Per Smartphone lade ich die App herunter, und los geht’s. Bald fühle ich mich wie eine Figur in einem Hörspiel. Die übrigen Besucher kommen mir wie Statisten vor. In der Abteilung Historismus führt der Weg zum prachtvollen, von französischer Schlossarchitektur des 17. Jahrhunderts inspirierten Spiegelsaal, der auch heute noch als Konzertsaal genutzt wird. 1908 erhielt ihn Emma Budge von ihrem Mann als Geschenk, und schon befinde ich mich akustisch mitten auf einem Geburtstagsball. Kein Geringerer als der große Caruso tritt auf. Und schon habe ich den italienischen Startenor mit „O sole mio“ auf den Ohren. Ich darf sogar ein Schwarz-Weiß-Selfie gemeinsam mit ihm anfertigen. Diese launigen digitalen Spielereien lockern den Rundgang auf. Weiter geht es um wenige Ecken ins „Abendroth-Zimmer“. Das spätklassizistische Zimmer, zwischen 1832 und 1836 entworfen von dem Architekten Alexis de Chateauneuf, besticht mit Malereien im pompejanischen Stil, bei denen sich der Maler Carl Julius Milde an Vorbildern in Neapel orientierte. Die angenehme Stimme auf meinem Ohr von Radiosprecher Martin Wilhelmi erläutert mir allerlei über der Tür angebrachte fantastische Mensch- und Tierfiguren, Götter, Musen und Fabelwesen. Ein paar Schritte zurück, und ich befinde mich in der edel gestalteten Schiffskabine, in der Karl Sieveking als Gesandter des Senats einst in Handelsmission eine Überseefahrt nach Brasilien unternahm. Je nachdem, wie ich das Smartphone halte, befinde ich mich ober oder unter Deck.

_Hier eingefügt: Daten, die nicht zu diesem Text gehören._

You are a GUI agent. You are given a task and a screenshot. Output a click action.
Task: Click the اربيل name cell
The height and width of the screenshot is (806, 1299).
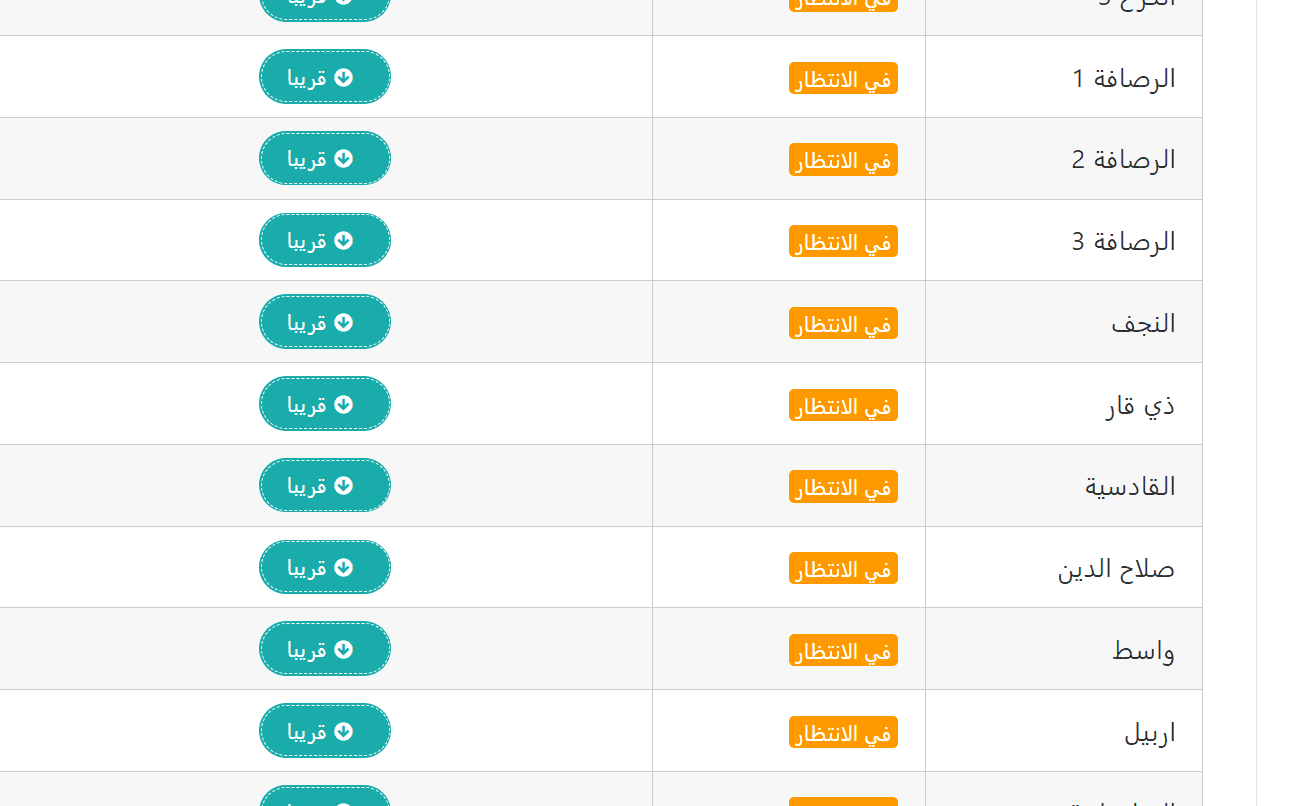1064,731
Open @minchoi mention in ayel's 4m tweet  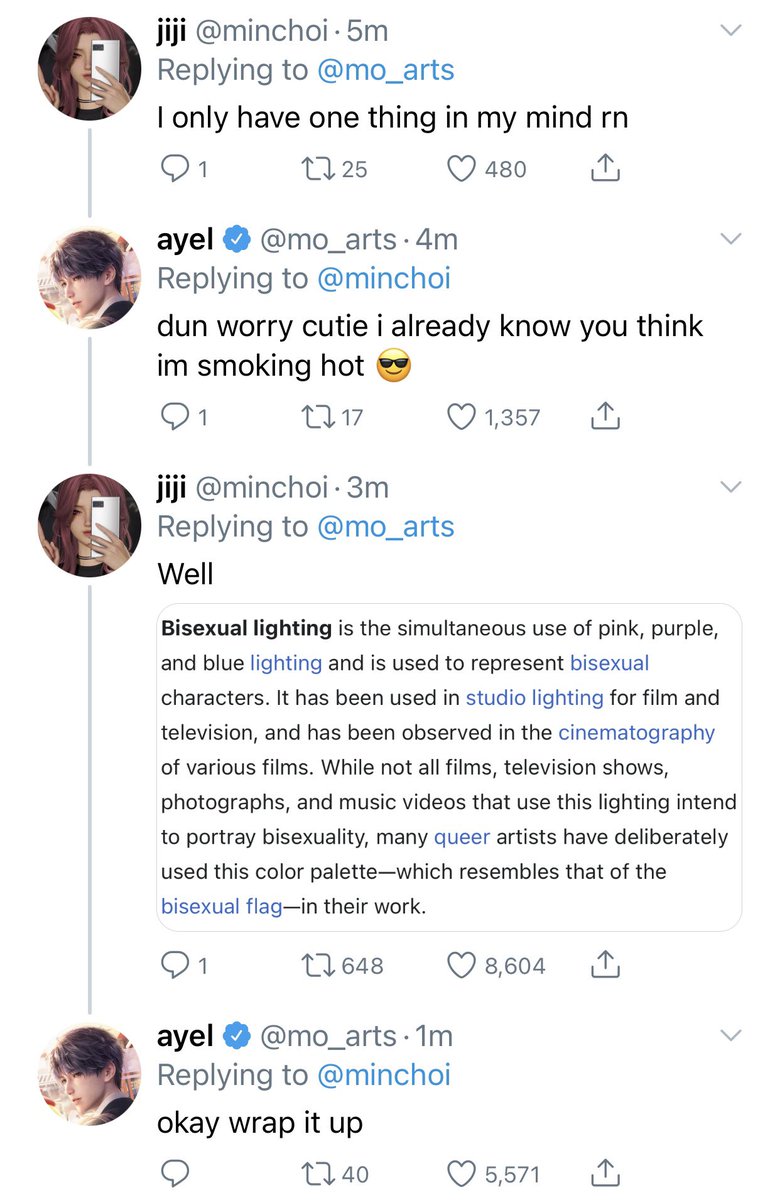click(x=384, y=278)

Verspielt geht es auch im Wilstermarscher Zimmer weiter, wo ich die Kacheln des Bauernhauses bewundernd vieles von Pfeife rauchenden Bauersfrauen Mitte des 18. Jahrhunderts erfahre und mit dem Smartphone das gute Marschbier trinken kann. Virtuell zumindest. Weiter folge ich der Treppe in den ersten Stock und wohne in der Jugendstil-Abteilung einer Pressekonferenz von 1901 bei, auf der Museumsgründer Justus Brinckmann etliche Objekte, etwa das „ Pariser Zimmer“, ein Speisezimmer aus Obstbaumhölzern, präsentiert, die er zuvor auf der Weltausstellung in Paris erworben hatte.

Weiter führt der Weg durch verwinkelte Museumsgänge, wo ich höllisch aufpassen und genau der Stimme folgen muss, um nicht den Anschluss zu verlieren. Vorbei an der Frankfurter Küche von 1926, der ersten Einbauküche, geht es in die Design-Abteilung zum Büro des 1997 emeritierten HfbK-Professors Dieter Rams, der maßgeblich das funktionsorientierte Design für Geräte der Firma Braun entwickelte.

Endpunkt ist die sagenhaft farbige Spiegel-Kantine, die Verner Panton 1969 schuf, mit Speiseraum und Snackbar. Hier verweile ich gleichermaßen geblendet von den grellen Pop-Farben und Formen. Besser kann die Verbindung von Kunst und Technik nicht gelingen.